**Exercise**
Repeat only the stretch of lines below that runs from the line with "845 675.7505 Best Books To Inmates (72, 9)" through the line with "[Follow us on Tumblr] (129, 2519)", unaltered.

==*==

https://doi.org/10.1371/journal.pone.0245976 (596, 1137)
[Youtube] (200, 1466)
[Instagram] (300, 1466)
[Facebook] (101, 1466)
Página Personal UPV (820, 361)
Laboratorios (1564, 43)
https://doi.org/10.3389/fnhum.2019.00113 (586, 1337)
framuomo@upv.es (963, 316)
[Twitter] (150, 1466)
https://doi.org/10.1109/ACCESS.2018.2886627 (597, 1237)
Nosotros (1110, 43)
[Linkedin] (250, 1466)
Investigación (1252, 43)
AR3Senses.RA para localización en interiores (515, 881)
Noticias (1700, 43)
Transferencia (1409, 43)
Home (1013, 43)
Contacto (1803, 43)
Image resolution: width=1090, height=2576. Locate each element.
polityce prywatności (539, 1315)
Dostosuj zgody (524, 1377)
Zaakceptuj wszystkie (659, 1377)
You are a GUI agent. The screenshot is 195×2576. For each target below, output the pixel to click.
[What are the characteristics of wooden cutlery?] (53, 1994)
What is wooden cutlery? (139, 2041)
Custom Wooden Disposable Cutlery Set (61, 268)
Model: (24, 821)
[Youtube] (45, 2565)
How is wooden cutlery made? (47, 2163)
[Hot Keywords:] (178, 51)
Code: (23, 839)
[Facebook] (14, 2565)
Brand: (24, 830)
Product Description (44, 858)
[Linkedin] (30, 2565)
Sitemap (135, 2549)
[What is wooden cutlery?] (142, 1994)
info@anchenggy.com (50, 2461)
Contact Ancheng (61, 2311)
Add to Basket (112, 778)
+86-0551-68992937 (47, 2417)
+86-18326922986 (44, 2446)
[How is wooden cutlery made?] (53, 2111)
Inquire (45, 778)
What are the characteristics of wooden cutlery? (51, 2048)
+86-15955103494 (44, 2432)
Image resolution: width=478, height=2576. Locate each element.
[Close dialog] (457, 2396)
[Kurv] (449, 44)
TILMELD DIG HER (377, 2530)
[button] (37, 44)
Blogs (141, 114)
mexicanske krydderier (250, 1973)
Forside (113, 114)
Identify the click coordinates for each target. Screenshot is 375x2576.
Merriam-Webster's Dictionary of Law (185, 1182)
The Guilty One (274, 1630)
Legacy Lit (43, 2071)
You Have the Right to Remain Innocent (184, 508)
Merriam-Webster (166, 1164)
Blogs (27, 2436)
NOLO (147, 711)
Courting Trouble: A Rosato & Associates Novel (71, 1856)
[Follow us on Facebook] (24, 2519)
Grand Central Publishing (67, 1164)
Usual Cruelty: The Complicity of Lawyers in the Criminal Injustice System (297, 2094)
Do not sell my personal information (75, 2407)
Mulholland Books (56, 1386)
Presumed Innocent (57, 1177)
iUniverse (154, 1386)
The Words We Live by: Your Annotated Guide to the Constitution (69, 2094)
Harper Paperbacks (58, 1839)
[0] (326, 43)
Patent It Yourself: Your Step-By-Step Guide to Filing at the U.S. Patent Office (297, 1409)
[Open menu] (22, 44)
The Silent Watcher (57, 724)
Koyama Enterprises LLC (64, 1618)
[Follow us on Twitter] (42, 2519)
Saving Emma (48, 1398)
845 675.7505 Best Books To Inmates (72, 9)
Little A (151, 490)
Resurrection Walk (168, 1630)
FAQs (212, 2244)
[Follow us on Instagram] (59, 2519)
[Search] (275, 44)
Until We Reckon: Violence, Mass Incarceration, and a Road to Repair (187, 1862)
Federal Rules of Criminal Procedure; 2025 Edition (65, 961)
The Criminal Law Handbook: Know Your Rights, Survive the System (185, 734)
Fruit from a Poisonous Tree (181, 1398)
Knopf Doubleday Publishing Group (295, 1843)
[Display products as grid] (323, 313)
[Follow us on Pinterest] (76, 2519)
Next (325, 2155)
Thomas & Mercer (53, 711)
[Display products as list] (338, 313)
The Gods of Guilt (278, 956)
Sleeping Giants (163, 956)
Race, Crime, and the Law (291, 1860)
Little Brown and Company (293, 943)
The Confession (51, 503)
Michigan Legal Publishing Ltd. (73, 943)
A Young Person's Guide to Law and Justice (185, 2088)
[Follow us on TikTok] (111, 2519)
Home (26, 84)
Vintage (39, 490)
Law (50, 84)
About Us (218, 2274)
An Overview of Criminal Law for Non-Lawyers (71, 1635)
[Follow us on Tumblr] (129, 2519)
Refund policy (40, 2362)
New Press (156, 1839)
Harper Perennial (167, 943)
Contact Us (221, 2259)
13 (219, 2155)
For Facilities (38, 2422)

==*==

**Expected answer**
845 675.7505 Best Books To Inmates (72, 9)
Little A (151, 490)
Resurrection Walk (168, 1630)
FAQs (212, 2244)
[Follow us on Instagram] (59, 2519)
[Search] (275, 44)
Until We Reckon: Violence, Mass Incarceration, and a Road to Repair (187, 1862)
Federal Rules of Criminal Procedure; 2025 Edition (65, 961)
The Criminal Law Handbook: Know Your Rights, Survive the System (185, 734)
Fruit from a Poisonous Tree (181, 1398)
Knopf Doubleday Publishing Group (295, 1843)
[Display products as grid] (323, 313)
[Follow us on Pinterest] (76, 2519)
Next (325, 2155)
Thomas & Mercer (53, 711)
[Display products as list] (338, 313)
The Gods of Guilt (278, 956)
Sleeping Giants (163, 956)
Race, Crime, and the Law (291, 1860)
Little Brown and Company (293, 943)
The Confession (51, 503)
Michigan Legal Publishing Ltd. (73, 943)
A Young Person's Guide to Law and Justice (185, 2088)
[Follow us on TikTok] (111, 2519)
Home (26, 84)
Vintage (39, 490)
Law (50, 84)
About Us (218, 2274)
An Overview of Criminal Law for Non-Lawyers (71, 1635)
[Follow us on Tumblr] (129, 2519)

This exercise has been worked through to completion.